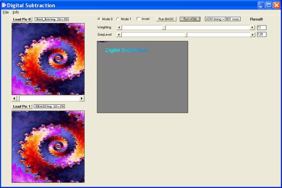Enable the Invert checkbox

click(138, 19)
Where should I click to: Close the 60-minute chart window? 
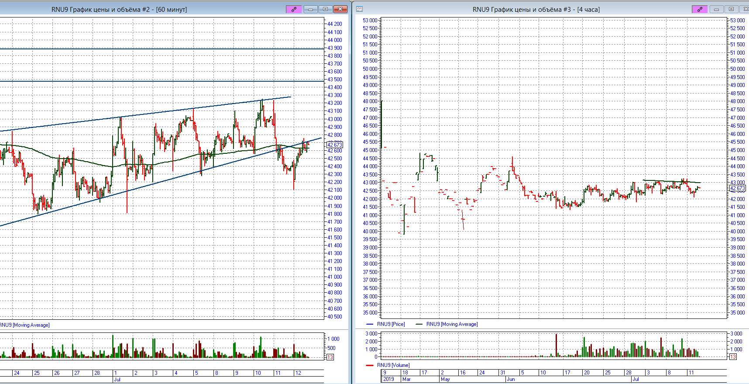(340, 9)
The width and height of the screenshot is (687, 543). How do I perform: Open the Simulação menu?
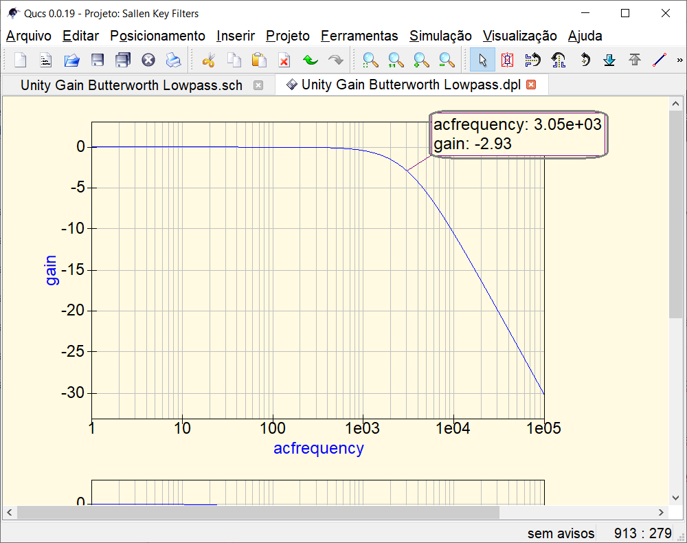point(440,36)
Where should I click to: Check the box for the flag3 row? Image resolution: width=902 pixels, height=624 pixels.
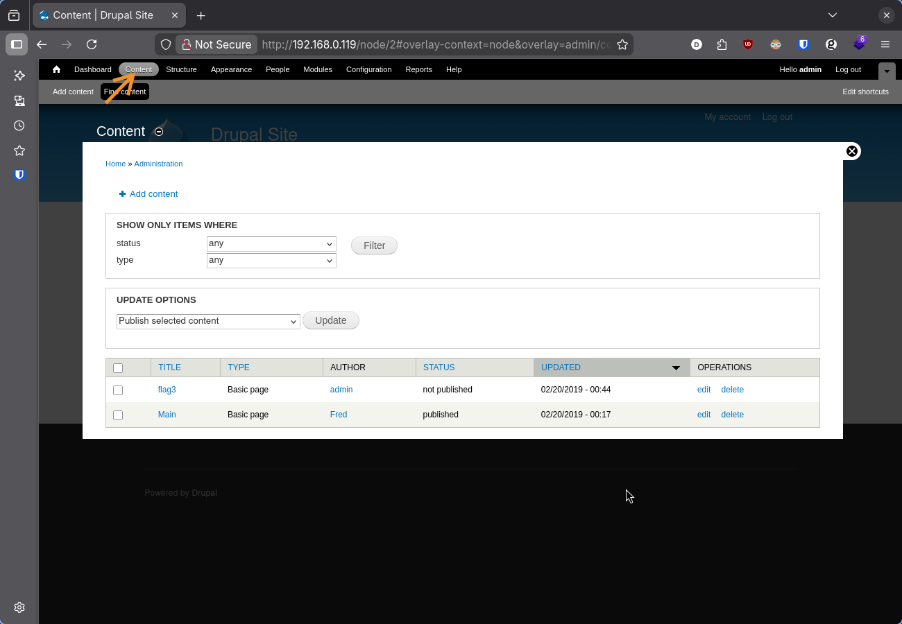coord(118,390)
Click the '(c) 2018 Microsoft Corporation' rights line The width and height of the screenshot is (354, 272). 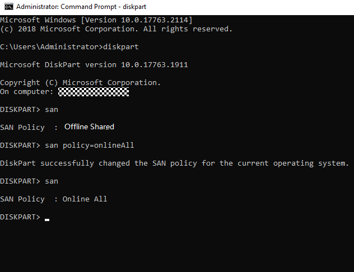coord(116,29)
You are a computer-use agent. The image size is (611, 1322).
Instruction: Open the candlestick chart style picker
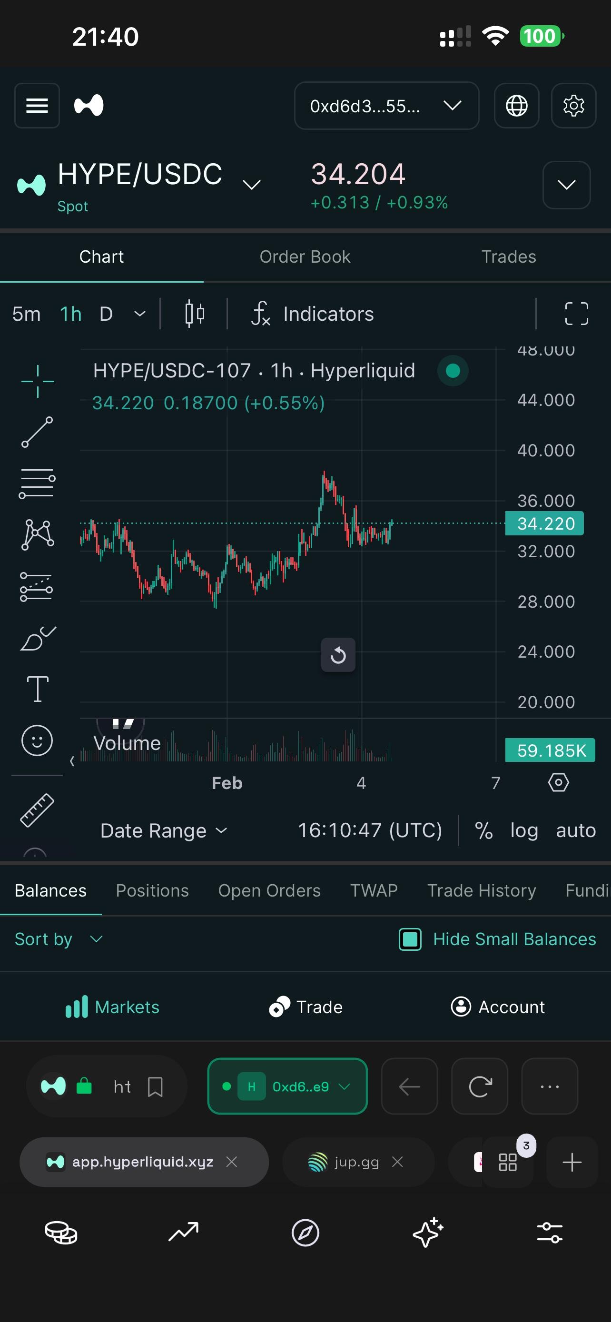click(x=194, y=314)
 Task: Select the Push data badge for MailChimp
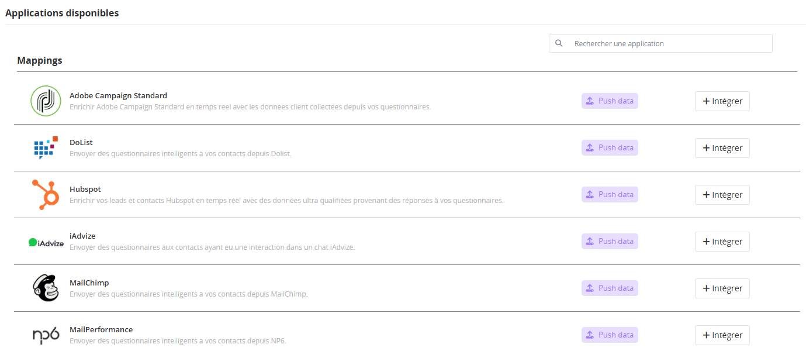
=======
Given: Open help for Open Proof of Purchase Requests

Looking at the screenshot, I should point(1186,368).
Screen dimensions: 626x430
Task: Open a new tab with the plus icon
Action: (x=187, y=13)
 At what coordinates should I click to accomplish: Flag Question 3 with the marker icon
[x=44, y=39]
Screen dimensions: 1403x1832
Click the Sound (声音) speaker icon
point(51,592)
=======
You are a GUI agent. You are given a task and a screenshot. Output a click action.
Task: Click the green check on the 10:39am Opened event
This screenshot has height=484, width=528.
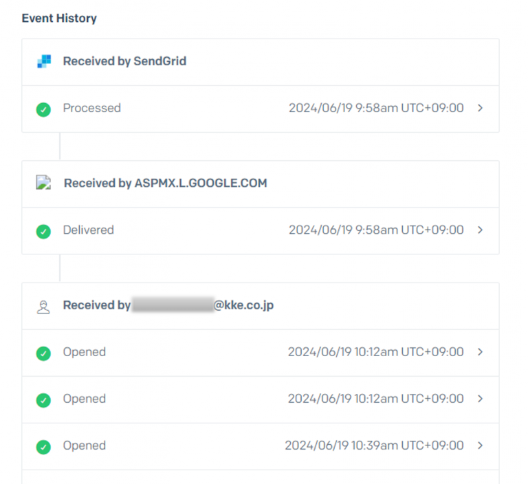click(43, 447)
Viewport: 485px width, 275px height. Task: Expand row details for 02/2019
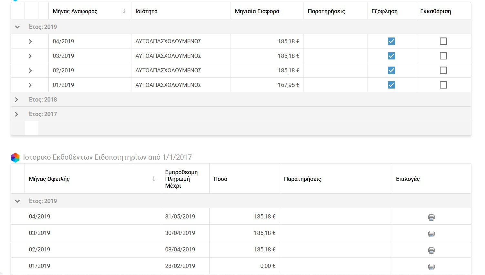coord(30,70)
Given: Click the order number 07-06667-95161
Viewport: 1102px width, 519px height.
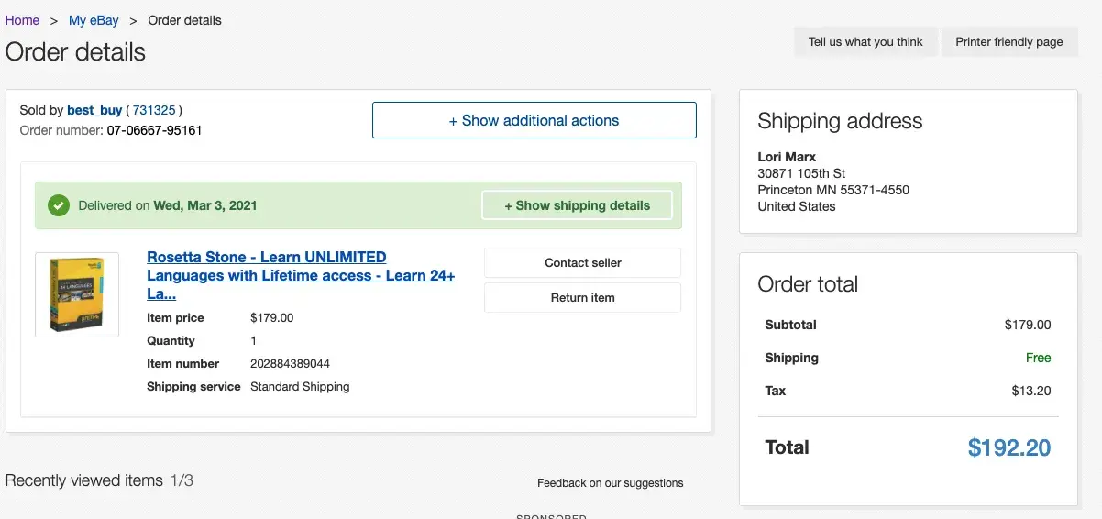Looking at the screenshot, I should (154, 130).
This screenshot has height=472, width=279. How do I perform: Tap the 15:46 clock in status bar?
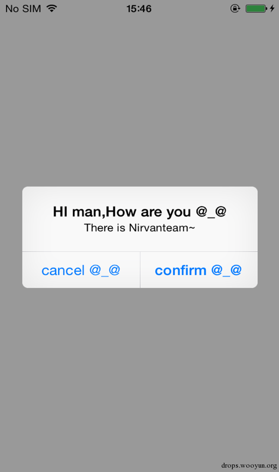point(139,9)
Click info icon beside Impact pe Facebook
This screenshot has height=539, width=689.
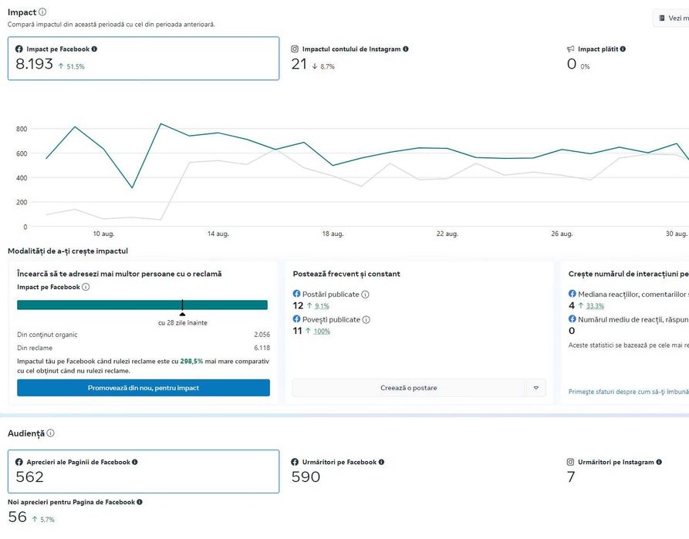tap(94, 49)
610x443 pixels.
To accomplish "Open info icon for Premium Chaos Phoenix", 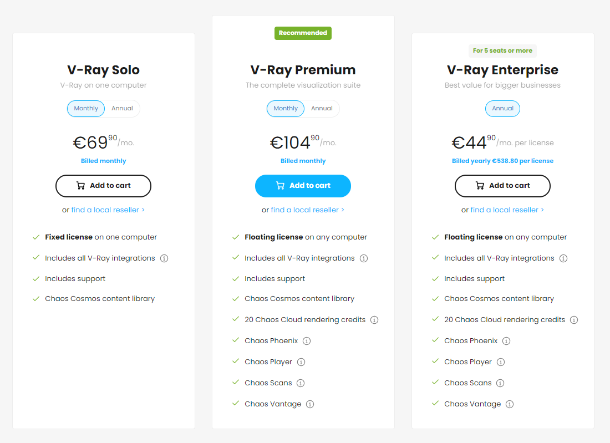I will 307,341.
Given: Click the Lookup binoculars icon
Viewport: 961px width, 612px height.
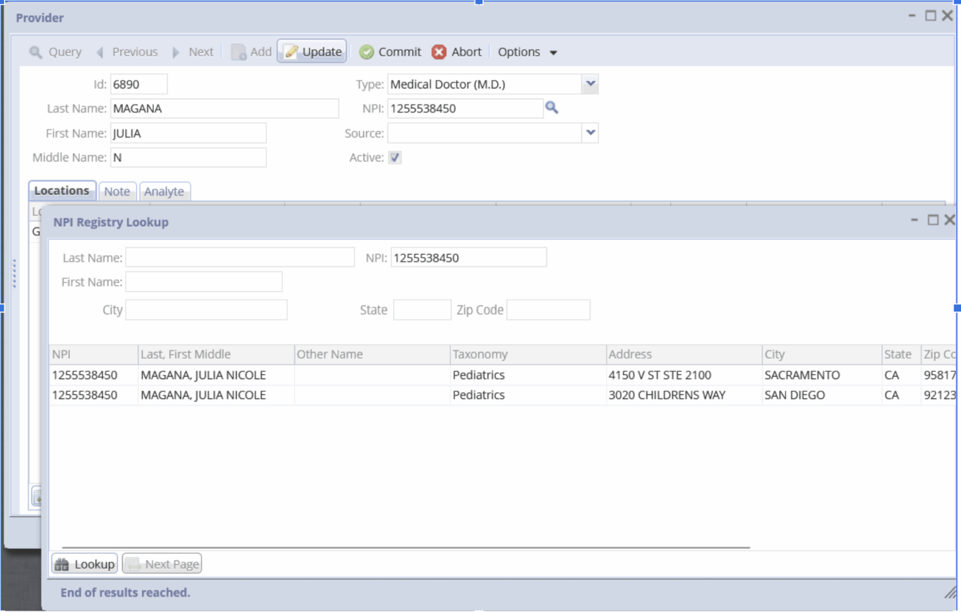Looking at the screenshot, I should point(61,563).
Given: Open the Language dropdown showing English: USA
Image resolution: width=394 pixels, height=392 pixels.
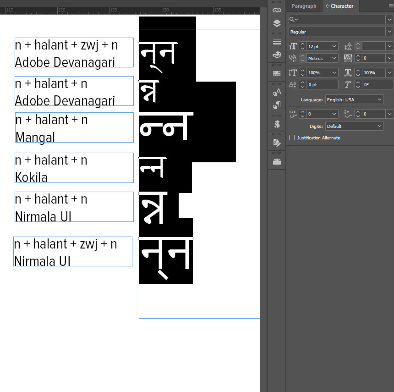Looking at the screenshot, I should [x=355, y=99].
=======
TASK BRIEF
Copy out all lines of the material above in which "agent" occurs.

ANSWER SECTION
You are a computer-use agent. The image size is (611, 1322).
You are a GUI agent. You are given a task and a screenshot. Output a click action.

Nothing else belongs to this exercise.